Gene expression profiling of the Se-Ax cell line following E2A reconstitution

The transcription factor E2A is essential for lymphocyte development. In this study, we describe a recurrent E2A gene deletion in at least 70% of patients with Sézary syndrome (SS), a subtype of T cell lymphoma. Loss of E2A results in enhanced proliferation and cell cycle progression via derepression of the proto-oncogene MYC and the cell cycle regulator CDK6. Furthermore, by examining the gene expression profile of SS cells following restoration of E2A expression, we identify a number of E2A-regulated genes that interfere with oncogenic signaling pathways including the Ras pathway. Several of these genes are down-regulated or lost in primary SS tumor cells. These data demonstrate a tumor suppressor function of E2A in human lymphoid cells and could help to develop new treatment strategies for human lymphomas with altered E2A activity. The E2A-deficient Sézary cell line Seax was transiently transfected with the E2A-expression constructs E47myc (a myc-tagged E47 construct) or E47-forced dimer (a construct coding for two covalently linked E47 molecules), respectively. Every experiment was performed as two replicates accompanied by control transfections with a Mock plasmid.

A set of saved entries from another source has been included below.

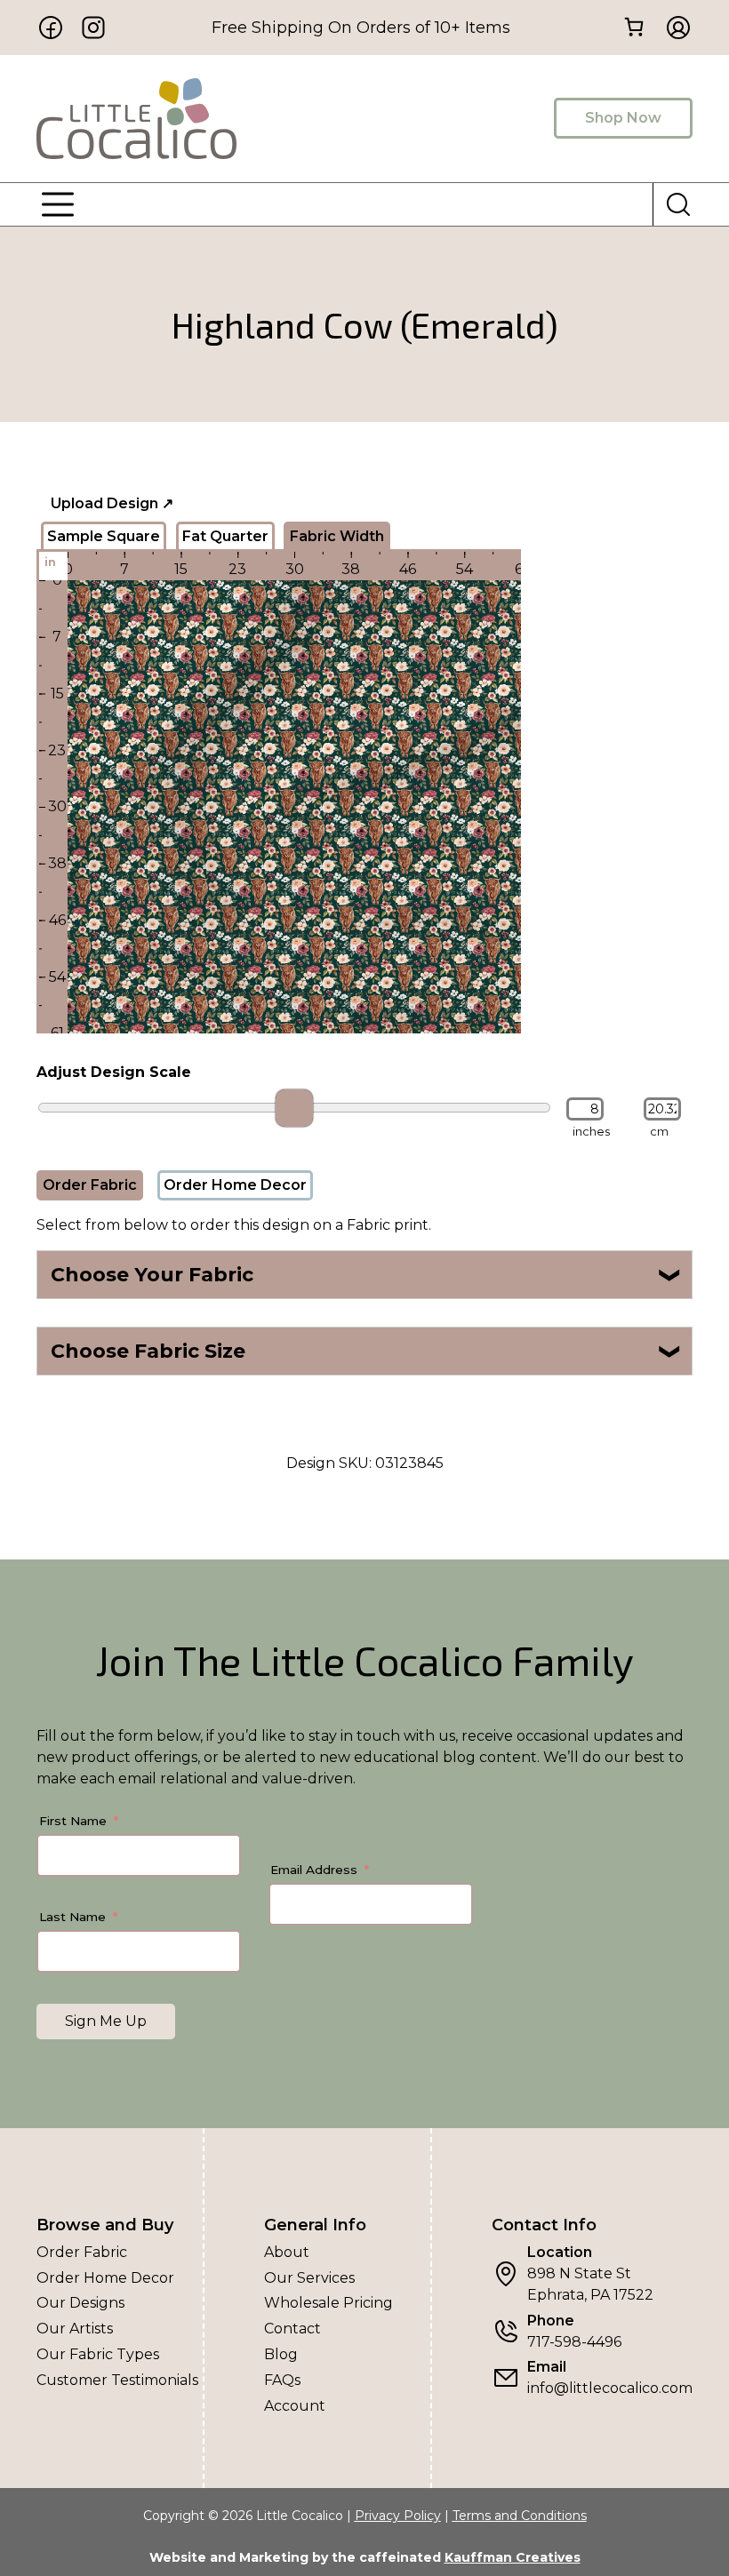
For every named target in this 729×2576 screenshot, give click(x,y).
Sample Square (103, 536)
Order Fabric (90, 1184)
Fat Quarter (225, 536)
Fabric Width (337, 536)
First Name (73, 1821)
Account (294, 2405)
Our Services (309, 2277)
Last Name (72, 1917)
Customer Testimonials (117, 2380)
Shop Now (623, 117)
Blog (281, 2354)
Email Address (313, 1869)
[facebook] (50, 27)
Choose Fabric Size (367, 1351)
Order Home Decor (235, 1184)
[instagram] (93, 27)
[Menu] (57, 204)
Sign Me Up (106, 2021)
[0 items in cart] (633, 26)
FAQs (282, 2380)
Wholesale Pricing (328, 2302)
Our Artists (74, 2328)
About (286, 2252)
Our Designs (80, 2302)
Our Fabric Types (97, 2354)
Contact (292, 2328)
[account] (673, 27)
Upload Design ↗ (112, 503)
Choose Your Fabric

转录因子E2A对于淋巴细胞发育至关重要。本研究报道了在至少70%的塞扎里综合征（Sézary syndrome, SS，一种T细胞淋巴瘤亚型）患者中存在复发性E2A基因缺失。E2A缺失可通过解除原癌基因MYC及细胞周期调控因子CDK6的抑制，增强细胞增殖能力并加速细胞周期进程。此外，通过检测恢复E2A表达后的SS细胞的基因表达谱，本研究鉴定出多个受E2A调控的基因，这些基因可干扰包括Ras通路在内的致癌信号通路。其中部分基因在原发性SS肿瘤细胞中呈下调表达或完全缺失。上述数据证实了E2A在人类淋巴样细胞中的抑癌功能，可为开发针对E2A活性异常的人类淋巴瘤的新型治疗策略提供思路。本研究分别将E2A表达构建体E47myc（带myc标签的E47构建体）或E47强制二聚体（编码两个共价连接的E47分子的构建体）瞬时转染至E2A缺陷型塞扎里综合征细胞系Seax中。所有实验均设置两次生物学重复，并以Mock质粒转染作为对照。